Kelonia isn't alone in trying to crack in vivo CAR-T. The field is crowded with well-funded startups, including Umoja Biopharma, Capstan Therapeutics, Interius BioTherapeutics, and several others working on different delivery technologies (lipid nanoparticles, non-viral vectors, engineered viral capsids).
The strategic logic is compelling. Today's approved CAR-T therapies are medical marvels, but they're also logistical nightmares. A patient needs to visit a specialized center, undergo a blood draw called leukapheresis, wait weeks for their cells to be manufactured, receive lymphodepleting chemotherapy to make room for the new cells, and then get the infusion. The whole process is expensive, time-consuming, and available only at major academic medical centers.
In vivo CAR-T promises to compress all of that into something closer to a standard infusion. No cell collection. No factory. No weeks of waiting. If it works, it could bring CAR-T therapy to community hospitals and clinics that currently can't offer it.
That "if" is doing a lot of heavy lifting, though.
In vivo gene delivery is genuinely hard. When you inject viral particles into a person's bloodstream, you need them to find the right cells (T cells) and only those cells. Transducing the wrong cell type could cause unpredictable problems. There's also the risk of insertional mutagenesis, where the viral vector integrates its genetic cargo into a dangerous spot in the genome, potentially triggering new cancers.
Dose control is another headache. With ex vivo CAR-T, you know exactly how many engineered cells you're putting back into the patient because you counted them in the lab. With in vivo delivery, you're relying on the body to do the manufacturing, and bodies are notoriously variable.
Then there's durability. Will a single IV dose generate enough CAR-T cells to provide lasting cancer control? Will those cells persist, or will the immune system clear them? First-in-human Phase 1 clinical data from Kelonia (highlighted at the 2025 ASH Annual Meeting) looked encouraging, but early clinical results have a long history of making things look easier than they turn out to be at scale.
The broader in vivo CAR-T field remains pre-commercial. No in vivo CAR-T product has been approved anywhere in the world. The entire category is still proving basic safety and feasibility in Phase 1 trials.
Zoom out, and the Kelonia deal reflects a broader trend across the industry. Large pharma companies are increasingly competing not just for drugs, but for delivery platforms that can serve as engines for multiple products.
Start-up financing in gene, cell, and RNA therapies surged in late 2025, with Q4 seeing 14 transactions worth $557 million, a 141% increase in value compared to the prior quarter. Capital is flowing toward fewer, higher-quality platform companies. The acquirers aren't buying one drug; they're buying the ability to make many.
The in vivo CAR-T market, while tiny today (estimated at roughly $368 million in 2024), is projected to grow at about 33% annually through 2034. If even a fraction of that forecast materializes, the companies that locked in platform access early will have a significant head start.
Lilly clearly believes that future is coming. With Kelonia and Orna in the fold, they now own two distinct in vivo cell therapy platforms (lentiviral and circular RNA), giving them multiple shots on goal across different delivery modalities.
That depends entirely on whether in vivo CAR-T works in humans the way it works in mice. If KLN-1010 produces safe, durable responses in its Phase 1 trial, the deal will look like a steal. If the platform stumbles on safety signals or underwhelming efficacy, it'll look like Lilly overpaid for a science project.
The honest answer is that nobody knows yet. And that's exactly the point. Lilly is making a bet that the science will mature, that the platform will generalize, and that in vivo cell therapy will eventually become the default way to treat blood cancers (and maybe much more).
It's a $7 billion wager on a future that doesn't exist yet. But if you're sitting on a mountain of GLP-1 cash and watching your oncology competitors build next-generation platforms, standing still might be the riskiest move of all.

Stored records
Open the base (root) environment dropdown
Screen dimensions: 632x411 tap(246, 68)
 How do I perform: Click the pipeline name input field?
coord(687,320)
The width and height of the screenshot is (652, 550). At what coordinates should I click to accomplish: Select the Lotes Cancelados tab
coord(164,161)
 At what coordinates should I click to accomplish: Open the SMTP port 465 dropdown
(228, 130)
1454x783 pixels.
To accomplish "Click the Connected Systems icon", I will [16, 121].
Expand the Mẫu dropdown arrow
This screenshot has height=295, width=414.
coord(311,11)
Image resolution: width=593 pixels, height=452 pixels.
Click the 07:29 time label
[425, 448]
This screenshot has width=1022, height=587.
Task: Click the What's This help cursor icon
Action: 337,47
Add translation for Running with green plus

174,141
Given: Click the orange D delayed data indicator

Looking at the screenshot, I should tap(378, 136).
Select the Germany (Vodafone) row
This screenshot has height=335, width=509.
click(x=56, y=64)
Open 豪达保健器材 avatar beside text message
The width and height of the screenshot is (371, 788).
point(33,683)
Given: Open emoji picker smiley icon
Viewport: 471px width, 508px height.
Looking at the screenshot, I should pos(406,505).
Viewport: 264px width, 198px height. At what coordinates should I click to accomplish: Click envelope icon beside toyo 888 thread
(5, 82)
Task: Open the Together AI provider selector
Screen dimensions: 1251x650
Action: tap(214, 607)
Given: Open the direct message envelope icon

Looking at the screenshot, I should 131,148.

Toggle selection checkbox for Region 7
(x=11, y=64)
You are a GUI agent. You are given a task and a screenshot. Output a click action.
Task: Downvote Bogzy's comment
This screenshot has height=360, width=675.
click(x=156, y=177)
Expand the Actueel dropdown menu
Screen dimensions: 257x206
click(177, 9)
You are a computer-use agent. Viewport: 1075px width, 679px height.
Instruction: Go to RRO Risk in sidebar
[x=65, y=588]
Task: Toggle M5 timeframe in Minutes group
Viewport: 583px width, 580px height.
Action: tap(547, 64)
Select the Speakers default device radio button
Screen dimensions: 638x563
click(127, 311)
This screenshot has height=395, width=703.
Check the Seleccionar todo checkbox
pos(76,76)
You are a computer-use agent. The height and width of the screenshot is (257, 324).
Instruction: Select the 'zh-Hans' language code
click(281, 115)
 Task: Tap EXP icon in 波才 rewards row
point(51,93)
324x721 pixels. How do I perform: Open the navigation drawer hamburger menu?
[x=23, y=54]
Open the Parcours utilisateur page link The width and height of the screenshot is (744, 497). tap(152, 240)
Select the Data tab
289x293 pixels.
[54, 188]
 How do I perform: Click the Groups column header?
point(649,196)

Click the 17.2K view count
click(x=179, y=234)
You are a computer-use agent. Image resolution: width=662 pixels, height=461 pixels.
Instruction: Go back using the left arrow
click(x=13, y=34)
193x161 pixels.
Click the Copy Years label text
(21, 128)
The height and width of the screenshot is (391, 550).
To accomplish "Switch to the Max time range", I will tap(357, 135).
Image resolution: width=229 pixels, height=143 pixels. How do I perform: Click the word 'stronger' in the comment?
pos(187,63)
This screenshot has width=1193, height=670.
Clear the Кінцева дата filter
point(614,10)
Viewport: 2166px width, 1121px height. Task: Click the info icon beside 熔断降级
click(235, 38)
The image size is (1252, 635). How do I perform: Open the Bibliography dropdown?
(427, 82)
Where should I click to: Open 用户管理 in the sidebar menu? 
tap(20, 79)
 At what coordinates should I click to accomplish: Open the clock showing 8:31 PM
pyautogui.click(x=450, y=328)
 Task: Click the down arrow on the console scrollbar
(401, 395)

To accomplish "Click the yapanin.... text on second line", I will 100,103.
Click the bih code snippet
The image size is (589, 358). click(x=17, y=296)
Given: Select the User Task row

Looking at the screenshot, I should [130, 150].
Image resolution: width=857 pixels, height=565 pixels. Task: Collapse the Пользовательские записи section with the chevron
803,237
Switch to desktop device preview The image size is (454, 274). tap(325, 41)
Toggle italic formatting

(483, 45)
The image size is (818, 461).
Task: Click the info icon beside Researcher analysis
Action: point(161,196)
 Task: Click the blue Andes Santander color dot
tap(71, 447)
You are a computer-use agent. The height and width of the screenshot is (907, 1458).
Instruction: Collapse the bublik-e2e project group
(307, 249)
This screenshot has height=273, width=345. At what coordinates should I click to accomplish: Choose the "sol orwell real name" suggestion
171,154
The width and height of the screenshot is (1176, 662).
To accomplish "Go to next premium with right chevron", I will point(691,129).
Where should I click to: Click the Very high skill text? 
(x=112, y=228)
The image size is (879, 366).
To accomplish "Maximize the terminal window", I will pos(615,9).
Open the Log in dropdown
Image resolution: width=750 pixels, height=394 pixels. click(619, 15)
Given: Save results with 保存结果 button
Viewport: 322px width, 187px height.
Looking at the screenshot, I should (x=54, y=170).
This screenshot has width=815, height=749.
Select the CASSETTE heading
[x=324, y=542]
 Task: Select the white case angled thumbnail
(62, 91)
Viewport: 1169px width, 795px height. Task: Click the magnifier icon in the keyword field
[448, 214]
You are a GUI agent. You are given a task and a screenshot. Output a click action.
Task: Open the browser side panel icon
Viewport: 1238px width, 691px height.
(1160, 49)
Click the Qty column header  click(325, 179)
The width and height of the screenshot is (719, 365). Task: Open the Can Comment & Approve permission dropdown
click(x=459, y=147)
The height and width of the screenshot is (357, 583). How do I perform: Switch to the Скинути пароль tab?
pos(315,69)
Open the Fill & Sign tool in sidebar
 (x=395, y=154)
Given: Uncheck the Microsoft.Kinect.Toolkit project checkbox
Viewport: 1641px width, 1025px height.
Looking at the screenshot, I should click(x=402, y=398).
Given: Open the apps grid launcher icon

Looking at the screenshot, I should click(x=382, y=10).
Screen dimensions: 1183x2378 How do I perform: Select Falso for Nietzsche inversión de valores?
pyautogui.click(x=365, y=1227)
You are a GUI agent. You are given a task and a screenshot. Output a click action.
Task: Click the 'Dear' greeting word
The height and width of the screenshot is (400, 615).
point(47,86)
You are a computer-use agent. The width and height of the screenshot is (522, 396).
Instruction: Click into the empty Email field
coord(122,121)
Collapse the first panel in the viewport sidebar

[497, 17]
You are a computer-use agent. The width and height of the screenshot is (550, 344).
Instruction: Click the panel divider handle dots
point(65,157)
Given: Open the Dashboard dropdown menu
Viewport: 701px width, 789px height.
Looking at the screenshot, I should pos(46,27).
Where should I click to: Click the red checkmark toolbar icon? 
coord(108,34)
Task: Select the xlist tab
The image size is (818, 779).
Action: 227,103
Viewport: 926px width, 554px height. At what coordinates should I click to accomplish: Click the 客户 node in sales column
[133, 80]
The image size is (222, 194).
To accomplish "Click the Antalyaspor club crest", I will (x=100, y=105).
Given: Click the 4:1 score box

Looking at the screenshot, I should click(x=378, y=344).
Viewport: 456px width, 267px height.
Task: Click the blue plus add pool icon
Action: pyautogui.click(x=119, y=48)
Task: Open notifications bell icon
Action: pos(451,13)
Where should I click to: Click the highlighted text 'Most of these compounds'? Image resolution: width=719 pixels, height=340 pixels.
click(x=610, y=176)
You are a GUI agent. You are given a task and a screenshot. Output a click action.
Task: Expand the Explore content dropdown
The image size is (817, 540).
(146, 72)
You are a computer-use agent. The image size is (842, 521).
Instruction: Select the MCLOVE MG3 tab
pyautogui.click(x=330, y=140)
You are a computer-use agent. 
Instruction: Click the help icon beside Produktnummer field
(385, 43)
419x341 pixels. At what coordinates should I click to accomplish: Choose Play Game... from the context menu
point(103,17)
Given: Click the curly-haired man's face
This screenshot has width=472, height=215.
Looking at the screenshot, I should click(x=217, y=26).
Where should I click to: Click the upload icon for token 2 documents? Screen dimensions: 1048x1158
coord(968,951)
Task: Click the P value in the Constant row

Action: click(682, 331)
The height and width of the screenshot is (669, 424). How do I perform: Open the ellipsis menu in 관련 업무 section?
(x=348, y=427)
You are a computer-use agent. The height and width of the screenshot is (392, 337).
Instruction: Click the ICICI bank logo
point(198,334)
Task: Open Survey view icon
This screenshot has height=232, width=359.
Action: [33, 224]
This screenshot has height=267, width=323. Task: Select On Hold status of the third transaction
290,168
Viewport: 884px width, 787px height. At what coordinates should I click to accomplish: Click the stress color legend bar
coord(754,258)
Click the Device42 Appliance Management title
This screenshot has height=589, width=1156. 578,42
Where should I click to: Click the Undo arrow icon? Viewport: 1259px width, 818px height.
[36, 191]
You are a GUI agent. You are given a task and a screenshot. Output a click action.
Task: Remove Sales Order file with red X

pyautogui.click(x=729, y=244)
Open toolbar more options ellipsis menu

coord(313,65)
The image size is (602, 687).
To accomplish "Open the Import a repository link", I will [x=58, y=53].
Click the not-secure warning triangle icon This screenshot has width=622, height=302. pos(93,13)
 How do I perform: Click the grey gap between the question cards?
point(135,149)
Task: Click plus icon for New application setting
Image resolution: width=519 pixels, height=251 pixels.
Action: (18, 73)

> [TASKS]
1. According to the passage on in vivo CAR-T, how many start-up financing transactions in gene, cell, and RNA therapies took place in Q4 of 2025, and what was their total value?
2. Decide whether each statement agrees with the passage on in vivo CAR-T. Answer yes or no for each, and quote the words of the passage that decide it.
(a) At least one in vivo CAR-T product has received approval somewhere in the world.
(b) The in vivo CAR-T market was estimated at roughly $368 million in 2024.
(c) First-in-human Phase 1 clinical data from Kelonia were highlighted at the 2025 ASH Annual Meeting.
3. Reproduce the passage on in vivo CAR-T word for word, from "Start-up financing in" up to and including "different delivery modalities.".

> [ANSWERS BY TASK]
1. There were 14 transactions worth $557 million.

2.
(a) No: "No in vivo CAR-T product has been approved anywhere in the world."
(b) Yes: "estimated at roughly $368 million in 2024"
(c) Yes: "First-in-human Phase 1 clinical data from Kelonia (highlighted at the 2025 ASH Annual Meeting)"

3.
Start-up financing in gene, cell, and RNA therapies surged in late 2025, with Q4 seeing 14 transactions worth $557 million, a 141% increase in value compared to the prior quarter. Capital is flowing toward fewer, higher-quality platform companies. The acquirers aren't buying one drug; they're buying the ability to make many.
The in vivo CAR-T market, while tiny today (estimated at roughly $368 million in 2024), is projected to grow at about 33% annually through 2034. If even a fraction of that forecast materializes, the companies that locked in platform access early will have a significant head start.
Lilly clearly believes that future is coming. With Kelonia and Orna in the fold, they now own two distinct in vivo cell therapy platforms (lentiviral and circular RNA), giving them multiple shots on goal across different delivery modalities.